=== Material provided ===

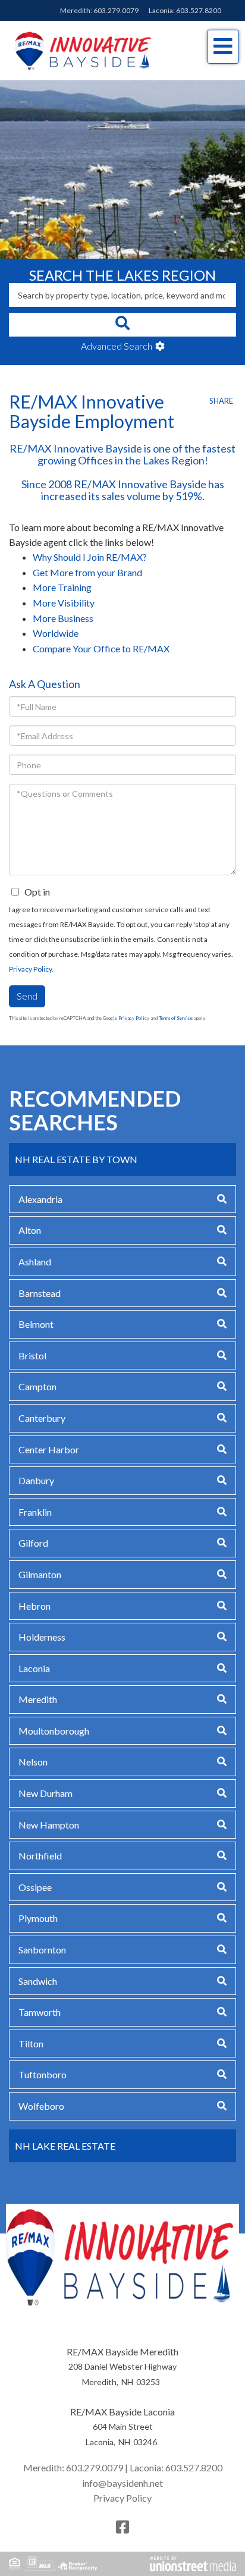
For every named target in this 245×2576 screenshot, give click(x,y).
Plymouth (38, 1918)
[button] (122, 325)
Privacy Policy (30, 969)
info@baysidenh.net (122, 2483)
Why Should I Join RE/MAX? (90, 557)
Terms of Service (176, 1018)
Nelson (33, 1761)
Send (27, 995)
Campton (37, 1386)
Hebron (34, 1605)
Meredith (37, 1699)
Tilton (30, 2043)
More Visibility (64, 602)
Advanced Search (116, 345)
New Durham (45, 1793)
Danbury (36, 1480)
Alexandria (40, 1199)
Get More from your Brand (87, 572)
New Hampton (48, 1824)
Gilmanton (39, 1574)
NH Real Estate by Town (76, 1159)
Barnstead (39, 1293)
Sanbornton (42, 1949)
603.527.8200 (198, 10)
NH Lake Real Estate (65, 2145)
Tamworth (39, 2012)
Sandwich (37, 1981)
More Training (62, 587)
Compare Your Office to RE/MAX (101, 648)
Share (221, 401)
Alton (29, 1230)
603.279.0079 (116, 10)
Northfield (40, 1855)
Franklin (35, 1512)
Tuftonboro (42, 2074)
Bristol (32, 1355)
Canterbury (41, 1418)
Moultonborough (53, 1730)
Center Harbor (48, 1449)
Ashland (34, 1261)
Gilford (33, 1542)
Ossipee (35, 1887)
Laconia (34, 1668)
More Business (63, 618)
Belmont (36, 1324)
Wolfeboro (41, 2106)
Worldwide (55, 633)
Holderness (41, 1636)
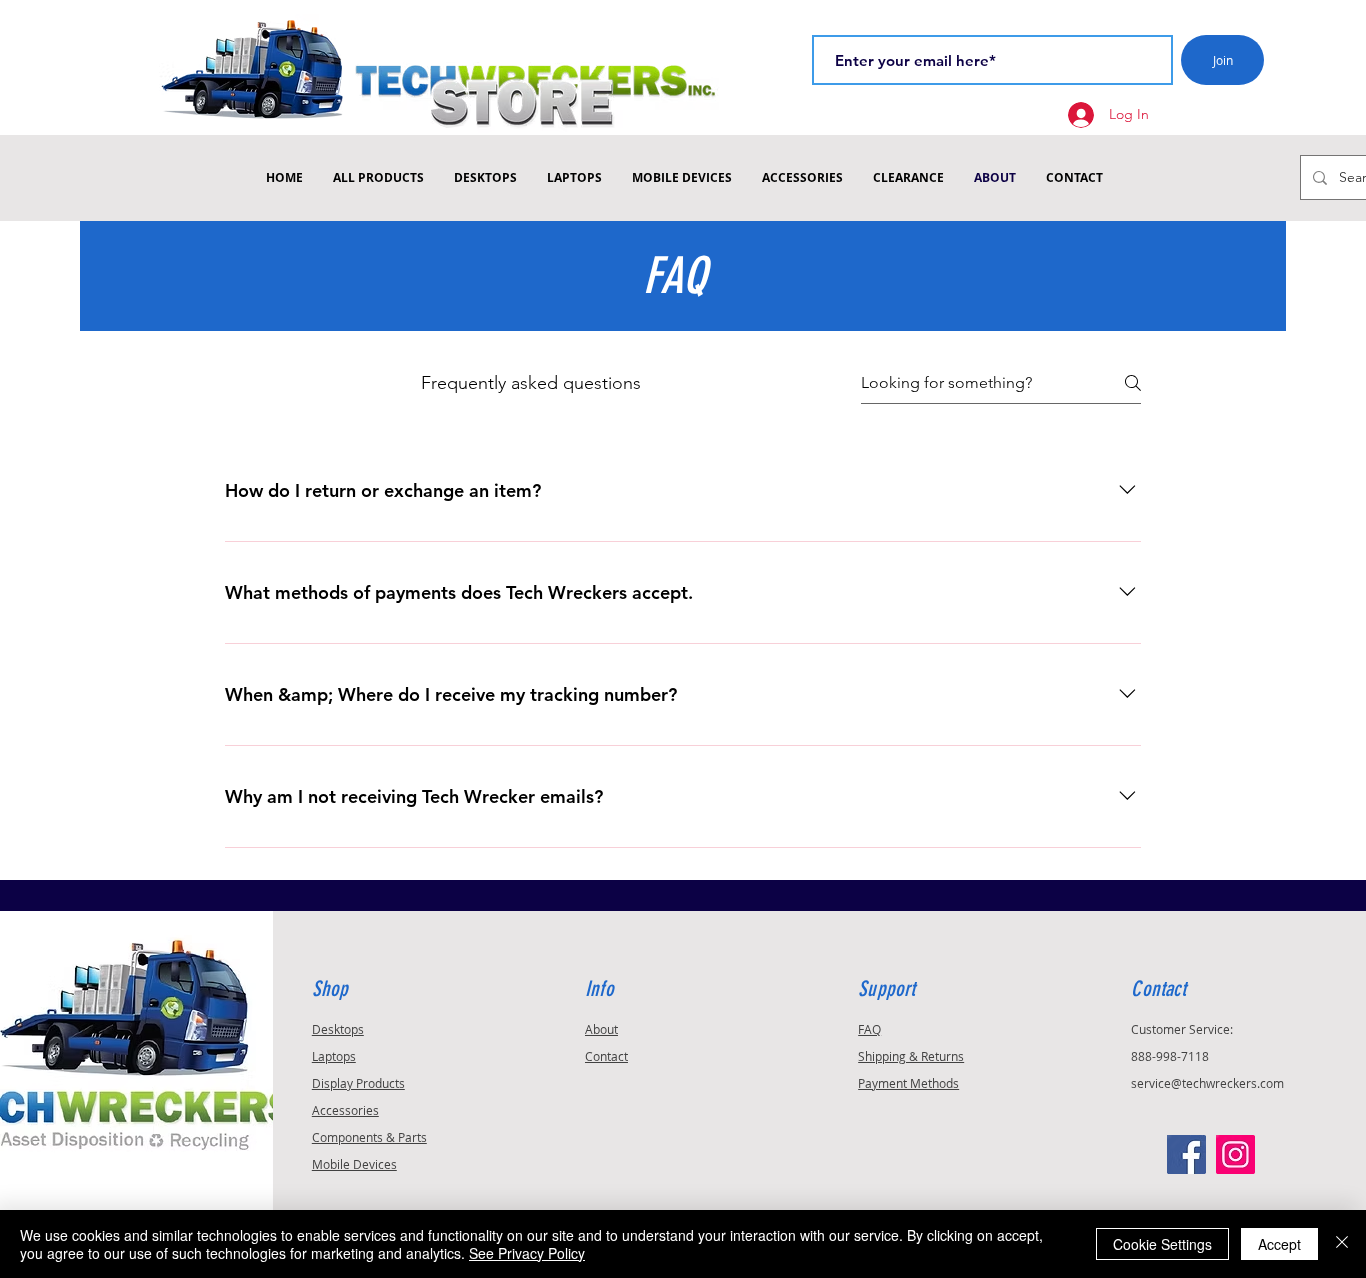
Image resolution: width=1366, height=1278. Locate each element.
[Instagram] (1235, 1154)
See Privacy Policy (527, 1253)
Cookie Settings (1162, 1244)
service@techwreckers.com (1207, 1083)
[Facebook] (1186, 1154)
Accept (1279, 1244)
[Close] (1342, 1244)
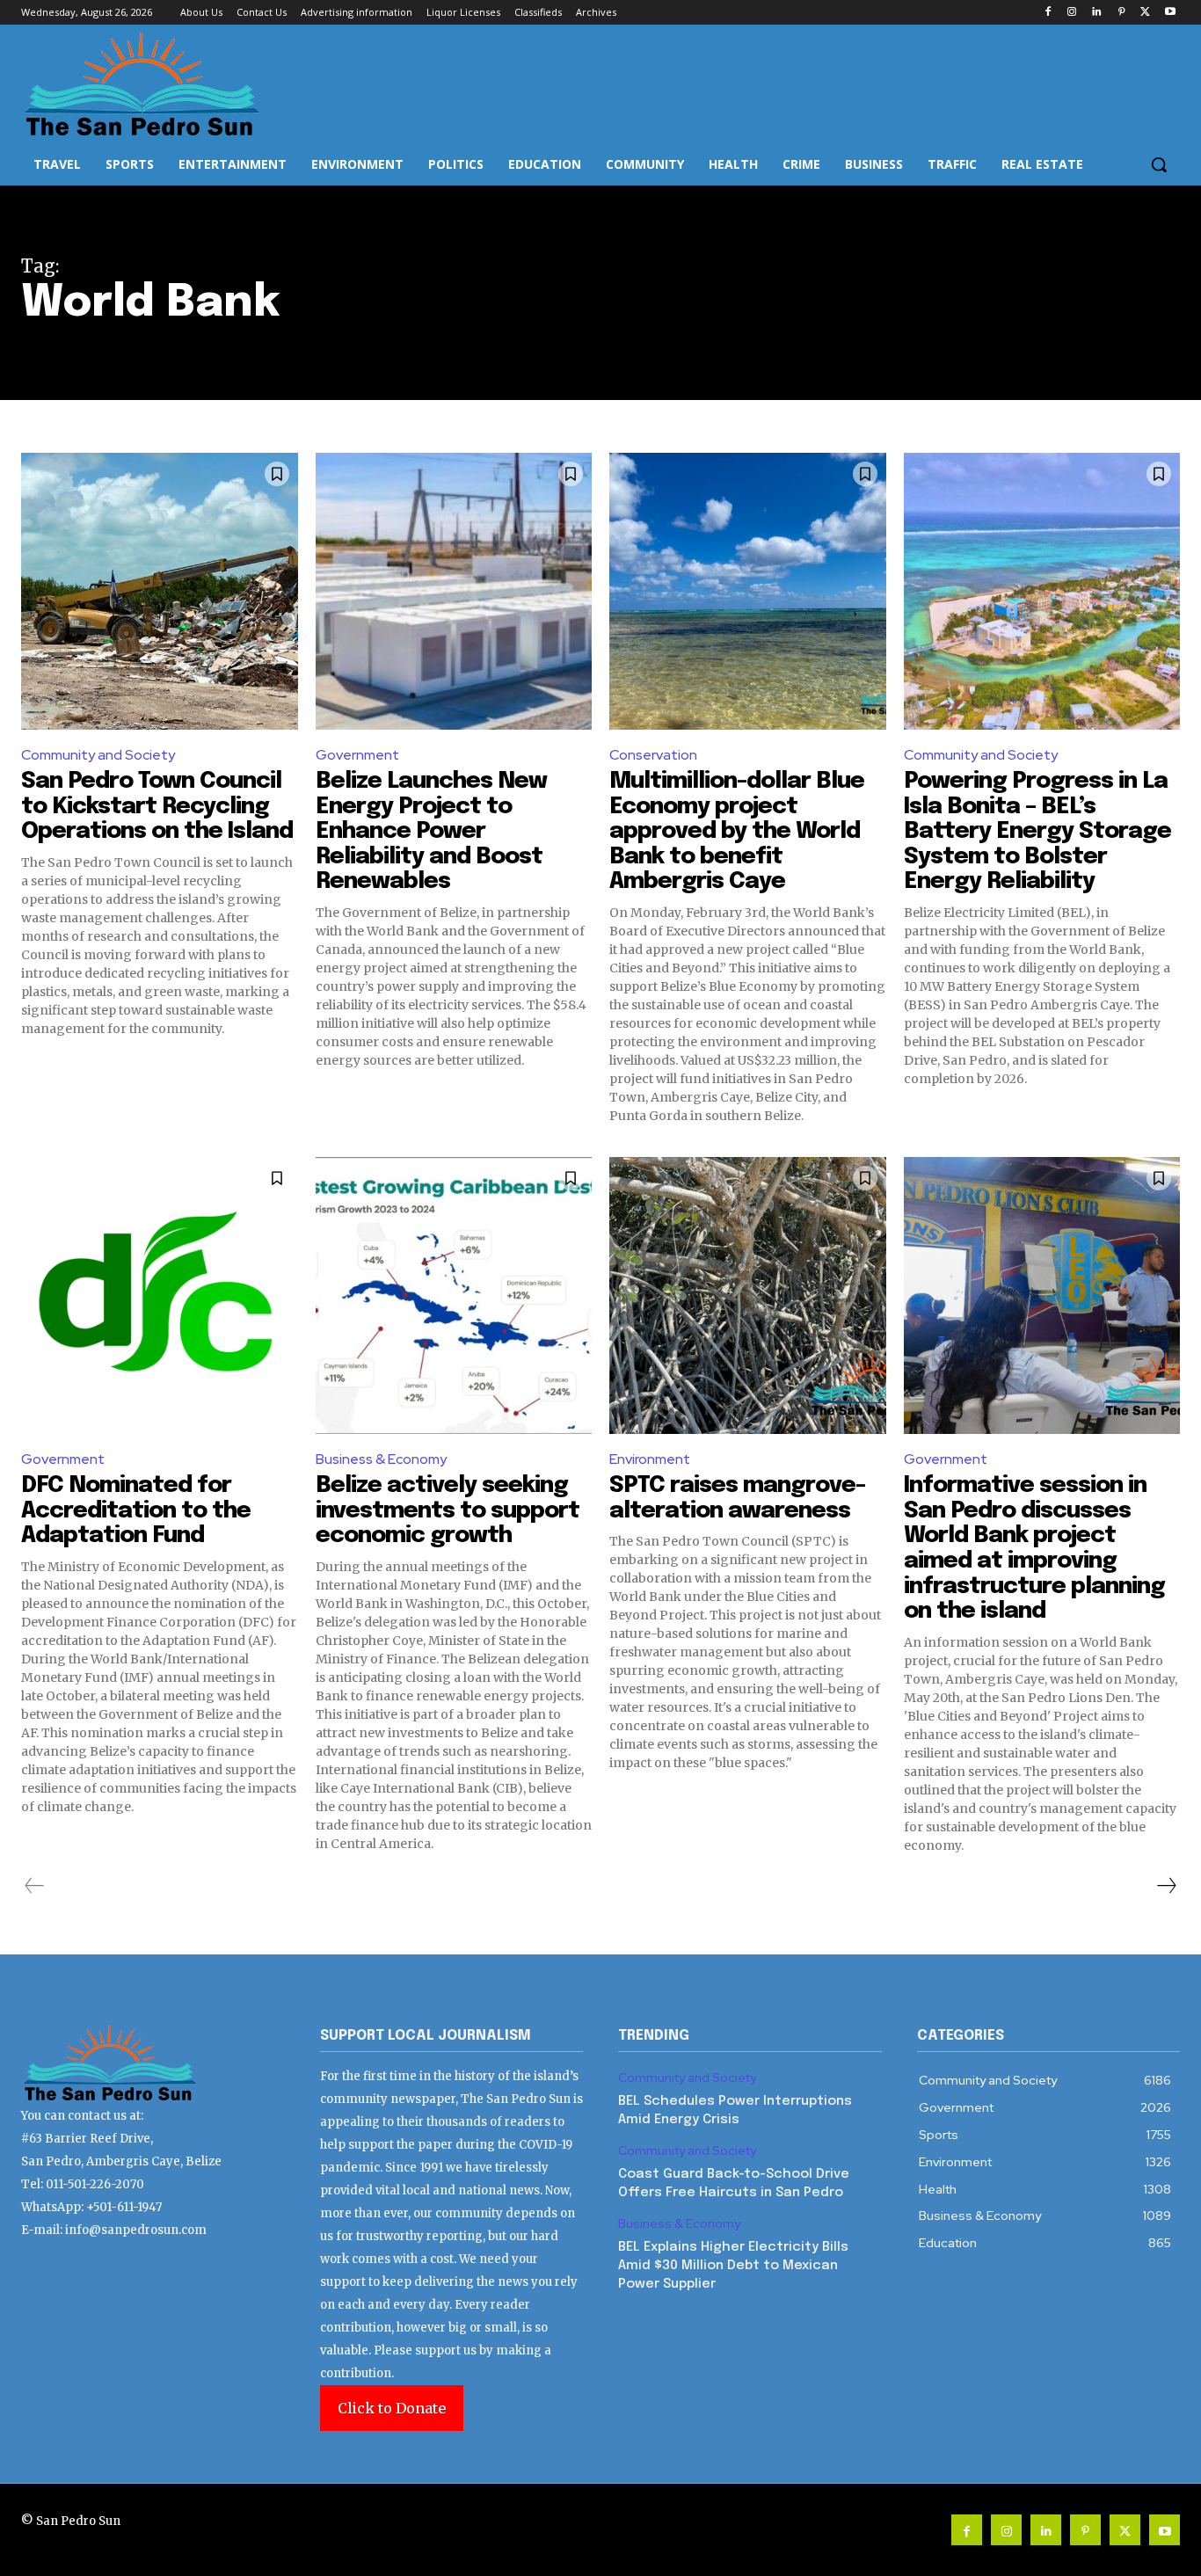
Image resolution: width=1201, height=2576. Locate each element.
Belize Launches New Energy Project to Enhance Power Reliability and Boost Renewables (431, 831)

===

** What needs to be done **
Could you retype all the entries above exactly, without the pictures?

** Task result **
For every named target in this 245×2576 screenshot, give click(x,y).
Plymouth (38, 1918)
[button] (122, 325)
Privacy Policy (30, 969)
info@baysidenh.net (122, 2483)
Why Should I Join RE/MAX? (90, 557)
Terms of Service (176, 1018)
Nelson (33, 1761)
Send (27, 995)
Campton (37, 1386)
Hebron (34, 1605)
Meredith (37, 1699)
Tilton (30, 2043)
More Visibility (64, 602)
Advanced Search (116, 345)
New Durham (45, 1793)
Danbury (36, 1480)
Alexandria (40, 1199)
Get More from your Brand (87, 572)
New Hampton (48, 1824)
Gilmanton (39, 1574)
NH Real Estate by Town (76, 1159)
Barnstead (39, 1293)
Sanbornton (42, 1949)
603.527.8200 (198, 10)
NH Lake Real Estate (65, 2145)
Tamworth (39, 2012)
Sandwich (37, 1981)
More Training (62, 587)
Compare Your Office to RE/MAX (101, 648)
Share (221, 401)
Alton (29, 1230)
603.279.0079 (116, 10)
Northfield (40, 1855)
Franklin (35, 1512)
Tuftonboro (42, 2074)
Bristol (32, 1355)
Canterbury (41, 1418)
Moultonborough (53, 1730)
Center Harbor (48, 1449)
Ashland (34, 1261)
Gilford (33, 1542)
Ossipee (35, 1887)
Laconia (34, 1668)
More Business (63, 618)
Belmont (36, 1324)
Wolfeboro (41, 2106)
Worldwide (55, 633)
Holderness (41, 1636)
Image resolution: width=1366, height=1278. Locate each element.
[Instagram] (1235, 1154)
See Privacy Policy (527, 1253)
Cookie Settings (1162, 1244)
service@techwreckers.com (1207, 1083)
[Facebook] (1186, 1154)
Accept (1279, 1244)
[Close] (1342, 1244)
Image resolution: width=1201, height=2576. Locate each element.
Belize Launches New Energy Project to Enhance Power Reliability and Boost Renewables (431, 831)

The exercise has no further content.